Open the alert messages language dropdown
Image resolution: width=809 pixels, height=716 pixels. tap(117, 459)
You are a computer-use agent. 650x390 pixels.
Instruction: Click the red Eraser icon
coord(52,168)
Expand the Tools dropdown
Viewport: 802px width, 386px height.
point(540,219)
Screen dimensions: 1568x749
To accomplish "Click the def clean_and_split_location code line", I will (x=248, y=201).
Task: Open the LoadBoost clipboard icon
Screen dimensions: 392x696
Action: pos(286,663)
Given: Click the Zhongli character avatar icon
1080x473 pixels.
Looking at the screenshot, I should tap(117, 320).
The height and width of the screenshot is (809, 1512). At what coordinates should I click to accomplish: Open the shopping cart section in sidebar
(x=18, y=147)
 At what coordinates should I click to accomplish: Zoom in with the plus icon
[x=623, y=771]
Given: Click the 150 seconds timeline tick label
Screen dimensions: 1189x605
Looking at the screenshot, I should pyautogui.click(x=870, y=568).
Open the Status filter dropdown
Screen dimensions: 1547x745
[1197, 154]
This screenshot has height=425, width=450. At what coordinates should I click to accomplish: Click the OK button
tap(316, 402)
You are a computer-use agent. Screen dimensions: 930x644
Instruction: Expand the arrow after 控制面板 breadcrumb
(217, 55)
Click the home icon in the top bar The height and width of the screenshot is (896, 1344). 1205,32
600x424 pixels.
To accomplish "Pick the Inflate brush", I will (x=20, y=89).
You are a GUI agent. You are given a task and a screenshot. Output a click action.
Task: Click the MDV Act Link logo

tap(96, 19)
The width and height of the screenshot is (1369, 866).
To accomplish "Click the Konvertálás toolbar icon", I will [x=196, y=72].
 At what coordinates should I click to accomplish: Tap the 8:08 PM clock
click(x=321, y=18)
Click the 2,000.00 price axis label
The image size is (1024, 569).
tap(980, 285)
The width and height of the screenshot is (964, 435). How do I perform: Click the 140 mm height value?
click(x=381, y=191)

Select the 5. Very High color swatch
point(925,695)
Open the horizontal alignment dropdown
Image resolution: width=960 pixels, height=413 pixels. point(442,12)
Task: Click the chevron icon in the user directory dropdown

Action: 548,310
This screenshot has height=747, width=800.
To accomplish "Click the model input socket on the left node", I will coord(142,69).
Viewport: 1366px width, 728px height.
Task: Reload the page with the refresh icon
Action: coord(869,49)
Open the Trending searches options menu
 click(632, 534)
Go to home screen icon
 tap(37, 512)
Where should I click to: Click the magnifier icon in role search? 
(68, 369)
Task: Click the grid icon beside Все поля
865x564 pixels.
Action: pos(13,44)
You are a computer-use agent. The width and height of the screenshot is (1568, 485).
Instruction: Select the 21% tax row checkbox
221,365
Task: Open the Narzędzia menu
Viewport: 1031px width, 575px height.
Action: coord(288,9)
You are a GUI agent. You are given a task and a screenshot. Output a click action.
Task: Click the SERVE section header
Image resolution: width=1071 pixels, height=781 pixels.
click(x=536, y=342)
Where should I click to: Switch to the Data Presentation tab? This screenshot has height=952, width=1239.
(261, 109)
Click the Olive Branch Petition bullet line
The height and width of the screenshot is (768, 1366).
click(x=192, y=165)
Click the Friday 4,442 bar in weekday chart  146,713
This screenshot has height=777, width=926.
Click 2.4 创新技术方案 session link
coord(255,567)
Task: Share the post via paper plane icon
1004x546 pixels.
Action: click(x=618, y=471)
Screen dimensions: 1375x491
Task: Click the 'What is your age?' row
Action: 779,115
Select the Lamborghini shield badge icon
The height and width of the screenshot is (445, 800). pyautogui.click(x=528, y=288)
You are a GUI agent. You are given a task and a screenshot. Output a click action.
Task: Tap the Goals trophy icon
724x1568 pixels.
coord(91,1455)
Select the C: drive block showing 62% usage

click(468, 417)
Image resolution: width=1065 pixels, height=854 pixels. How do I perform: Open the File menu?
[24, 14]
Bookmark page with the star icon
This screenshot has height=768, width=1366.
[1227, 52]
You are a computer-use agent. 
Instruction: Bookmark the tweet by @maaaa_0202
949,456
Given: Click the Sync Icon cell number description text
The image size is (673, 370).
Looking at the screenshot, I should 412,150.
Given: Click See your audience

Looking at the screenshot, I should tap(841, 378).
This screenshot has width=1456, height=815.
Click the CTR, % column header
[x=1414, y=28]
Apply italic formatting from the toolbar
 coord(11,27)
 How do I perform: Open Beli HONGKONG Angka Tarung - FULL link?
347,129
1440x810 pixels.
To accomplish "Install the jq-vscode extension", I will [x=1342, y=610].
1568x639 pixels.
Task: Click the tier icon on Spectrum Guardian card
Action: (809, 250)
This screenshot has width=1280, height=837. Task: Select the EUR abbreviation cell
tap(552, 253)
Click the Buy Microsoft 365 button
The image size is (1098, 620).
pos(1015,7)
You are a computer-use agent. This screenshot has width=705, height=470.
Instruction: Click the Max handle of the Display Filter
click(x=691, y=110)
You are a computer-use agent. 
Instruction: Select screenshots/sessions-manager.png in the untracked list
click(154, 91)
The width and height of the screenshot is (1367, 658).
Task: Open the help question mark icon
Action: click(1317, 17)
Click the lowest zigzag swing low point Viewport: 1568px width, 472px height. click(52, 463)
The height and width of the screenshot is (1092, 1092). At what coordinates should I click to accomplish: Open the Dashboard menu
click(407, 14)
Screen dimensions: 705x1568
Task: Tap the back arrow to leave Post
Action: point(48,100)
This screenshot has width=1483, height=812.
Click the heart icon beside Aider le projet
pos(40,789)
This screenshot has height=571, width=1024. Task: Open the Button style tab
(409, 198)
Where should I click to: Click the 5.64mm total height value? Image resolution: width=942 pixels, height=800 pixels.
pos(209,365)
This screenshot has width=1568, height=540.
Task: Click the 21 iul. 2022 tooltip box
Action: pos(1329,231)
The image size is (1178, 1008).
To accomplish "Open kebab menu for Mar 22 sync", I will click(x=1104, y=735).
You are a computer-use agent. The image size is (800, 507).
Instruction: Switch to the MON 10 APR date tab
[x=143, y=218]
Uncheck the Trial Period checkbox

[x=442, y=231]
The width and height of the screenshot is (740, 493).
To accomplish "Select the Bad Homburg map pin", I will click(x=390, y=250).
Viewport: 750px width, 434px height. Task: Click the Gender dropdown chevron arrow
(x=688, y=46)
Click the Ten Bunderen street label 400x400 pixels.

• _EXERCISE_: For this exercise, repeat exactly the lines of the data above from the one with "Click the Friday" down to the one with "This screenshot has width=1456, height=815.", both end lines included.

• _SOLUTION FOR THIS PROBLEM_:
Click the Friday 4,442 bar in weekday chart  146,713
This screenshot has height=777, width=926.
Click 2.4 创新技术方案 session link
coord(255,567)
Task: Share the post via paper plane icon
1004x546 pixels.
Action: click(x=618, y=471)
Screen dimensions: 1375x491
Task: Click the 'What is your age?' row
Action: 779,115
Select the Lamborghini shield badge icon
The height and width of the screenshot is (445, 800). pyautogui.click(x=528, y=288)
You are a GUI agent. You are given a task and a screenshot. Output a click action.
Task: Tap the Goals trophy icon
724x1568 pixels.
coord(91,1455)
Select the C: drive block showing 62% usage

click(468, 417)
Image resolution: width=1065 pixels, height=854 pixels. How do I perform: Open the File menu?
[24, 14]
Bookmark page with the star icon
This screenshot has height=768, width=1366.
[1227, 52]
You are a computer-use agent. 
Instruction: Bookmark the tweet by @maaaa_0202
949,456
Given: Click the Sync Icon cell number description text
The image size is (673, 370).
Looking at the screenshot, I should 412,150.
Given: Click See your audience

Looking at the screenshot, I should tap(841, 378).
This screenshot has width=1456, height=815.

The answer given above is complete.